→ Records supplied:
::::

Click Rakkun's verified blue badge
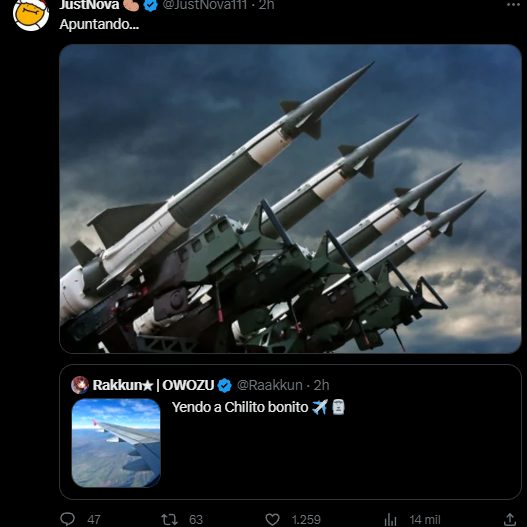 (x=225, y=385)
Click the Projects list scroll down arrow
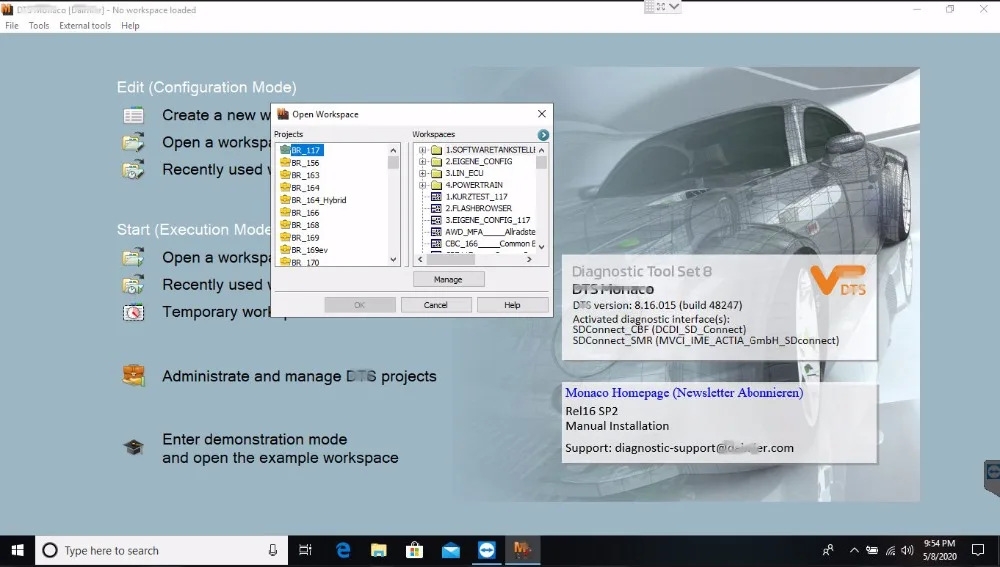Screen dimensions: 1000x567 tap(393, 260)
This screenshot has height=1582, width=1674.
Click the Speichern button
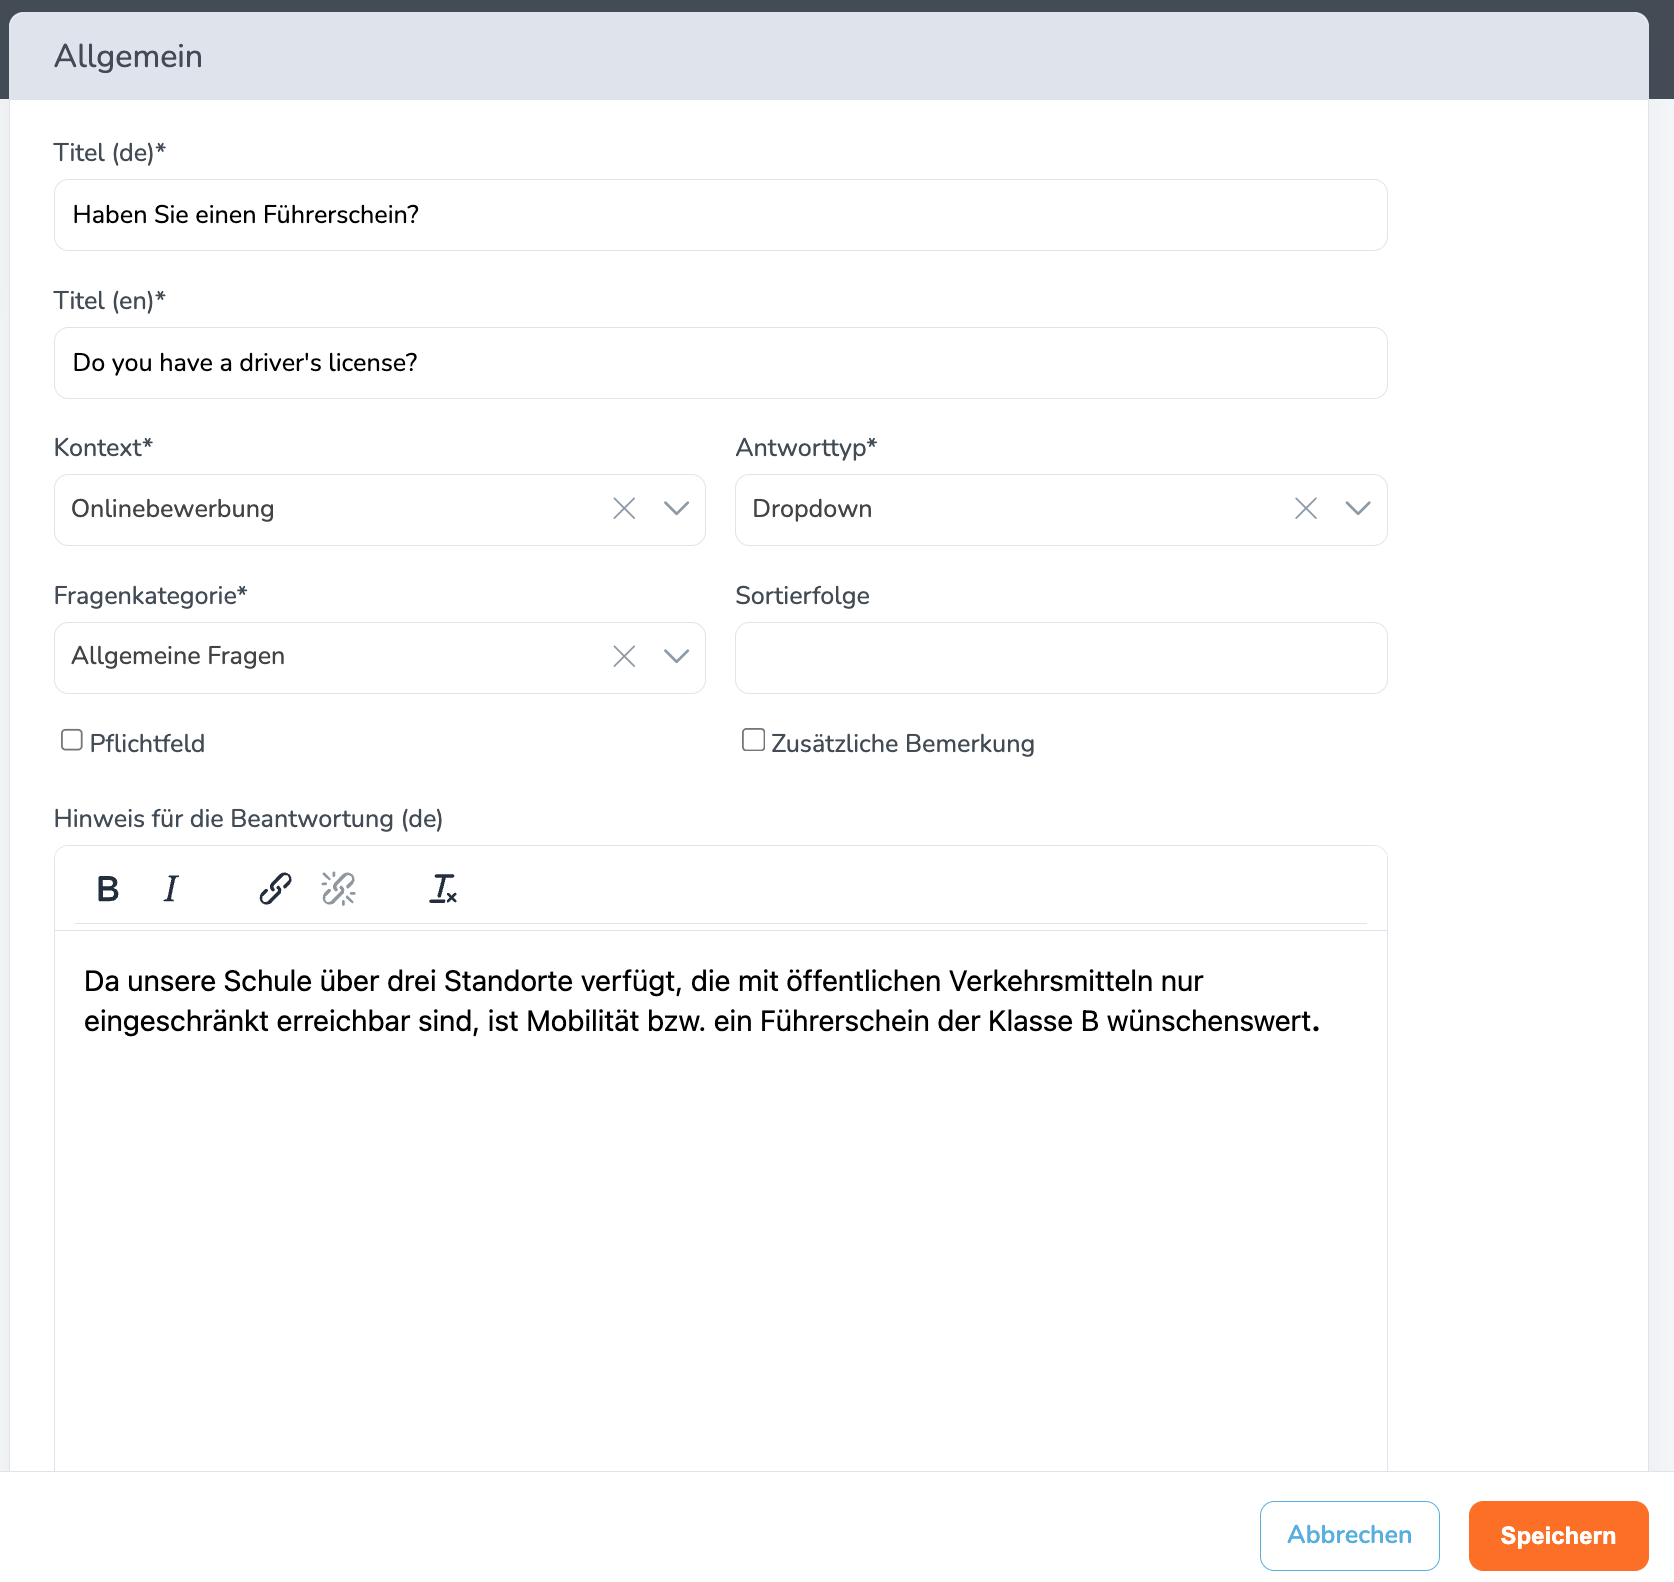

::::

→ Given request: Transcribe each of the lines above word for word, omitting the pictures.

→ Answer to this exercise:
Click Rakkun's verified blue badge
 (x=225, y=385)
Click the Projects list scroll down arrow
Screen dimensions: 1000x567 tap(393, 260)
This screenshot has height=1582, width=1674.
Click the Speichern button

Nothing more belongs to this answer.